Juan Grande

Nacque in Andalusia, a Carmona, verso il 1546. Quindicenne, mortogli il padre, fu mandato presso un parente di Siviglia che faceva il commerciante di stoffe. Juan ne fu l’apprendista e, imparato il mestiere, tornò a Carmona a esercitarlo. Aveva ventidue anni quando, mortagli anche la madre, donò tutto ai poveri e si ritirò in eremitaggio nei paraggi di Marcena. Il fatto è che in modo soprannaturale aveva preso coscienza della propria indegnità di fronte a Dio. Giocando sul suo cognome si faceva chiamare “il grande peccatore”, nomignolo che gli è rimasto appiccicato (Juan el Pecador lo chiamano in Spagna). Un giorno trovò due vagabondi malati e li portò nella sua capanna per curarli.

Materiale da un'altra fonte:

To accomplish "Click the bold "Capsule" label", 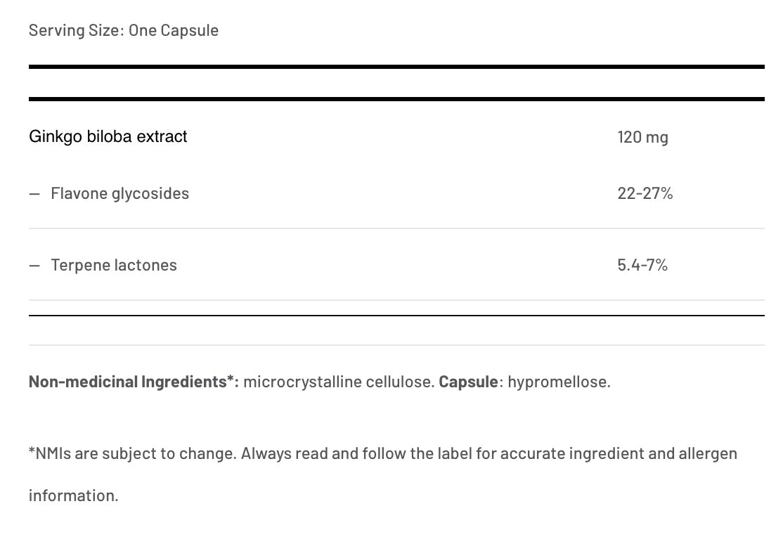I will [x=468, y=382].
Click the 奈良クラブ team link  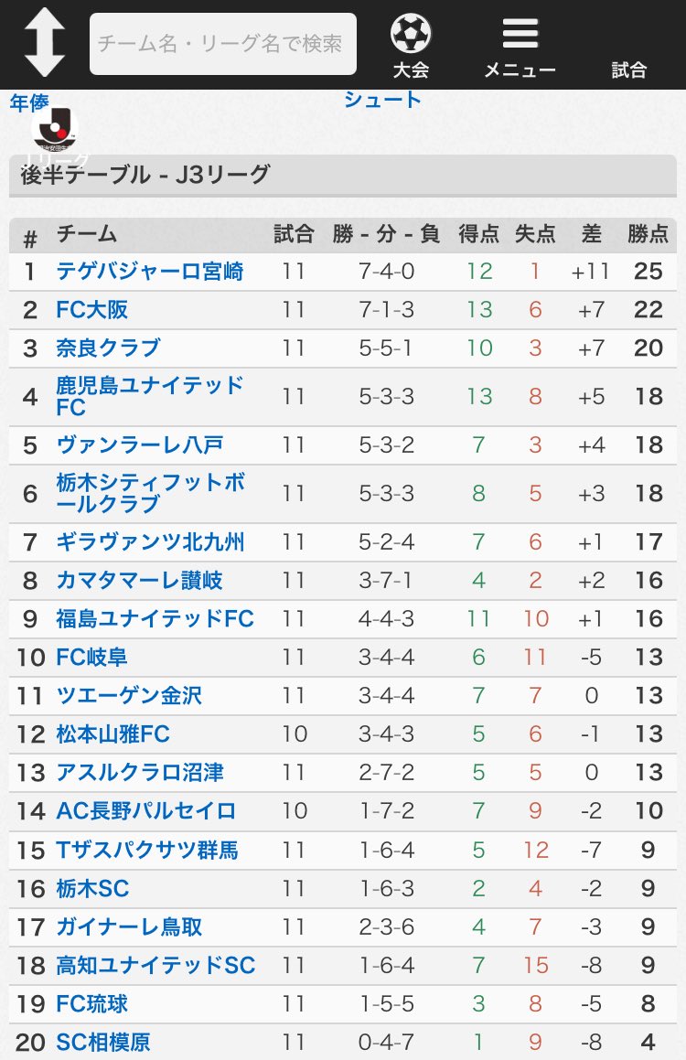108,348
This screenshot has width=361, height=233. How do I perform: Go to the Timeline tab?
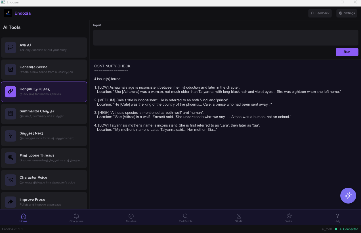(131, 218)
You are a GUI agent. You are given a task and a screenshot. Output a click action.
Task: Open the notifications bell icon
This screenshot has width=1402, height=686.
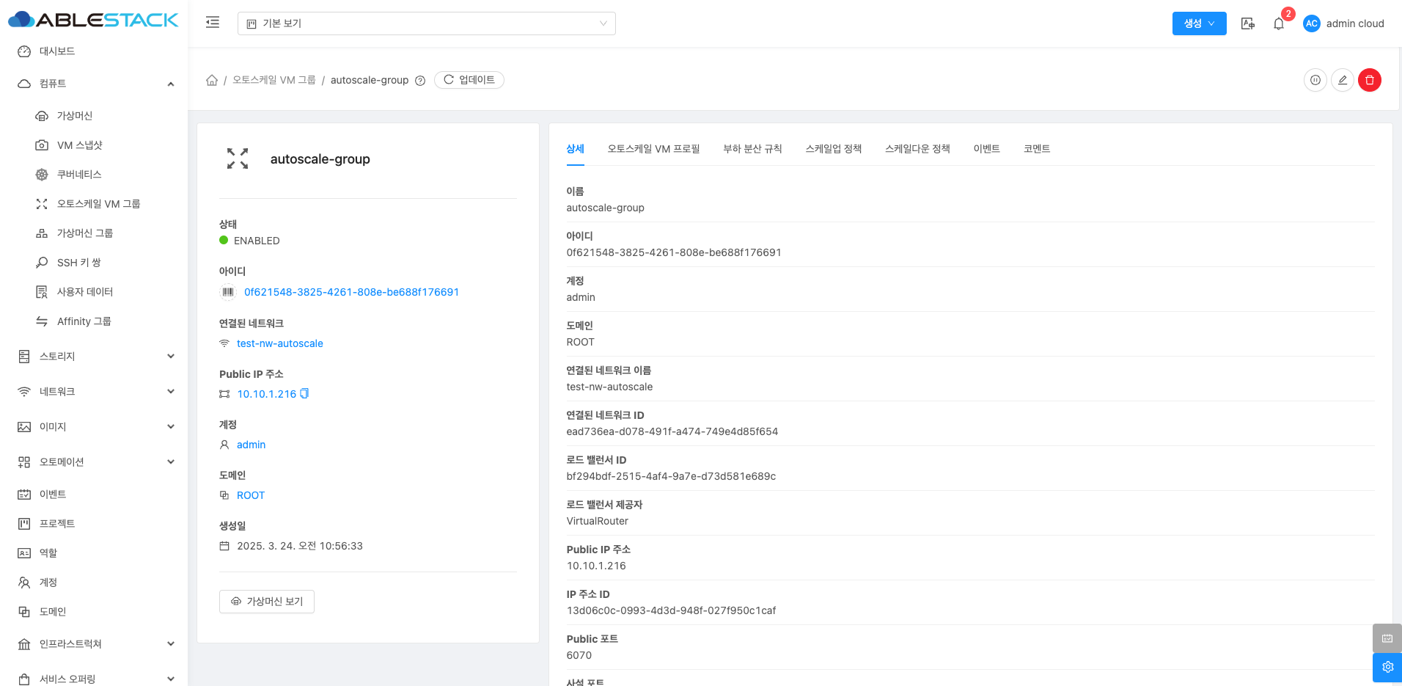click(1279, 23)

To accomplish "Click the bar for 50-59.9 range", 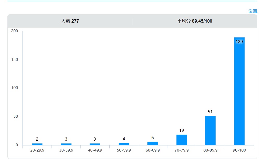I will click(x=124, y=144).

Compresa qual fosse la sua vocazione, andò a Jerez de la Frontera ad assistere i carcerati, incurante degli insulti e anche dei pugni con cui talvolta i suoi beneficati lo ricambiavano. Anche nell’ospedale cittadino prestò la sua opera, sempre a contatto con l’ingratitudine e la cattiveria umana. Andava per le strade a elemosinare per i suoi malati, finché una famiglia di benefattori gli costruì di sana pianta un ospedale. Juan Grande si avvalse dell’opera di alcuni discepoli e aggregò la sua opera ai Fatebenefratelli, il cui fondatore era morto quando il Grande era bambino. Aprì anche un orfanotrofio e un’opera per procurare una dote alle ragazze povere.

Quando pregava, non di rado andava in estasi, finita la quale chiedeva scusa agli astanti rimasti a bocca aperta e se ne andava. La terribile peste del 1600 colpì anche lui, che assisteva i contagiati. Quando morì aveva cinquantaquattro anni.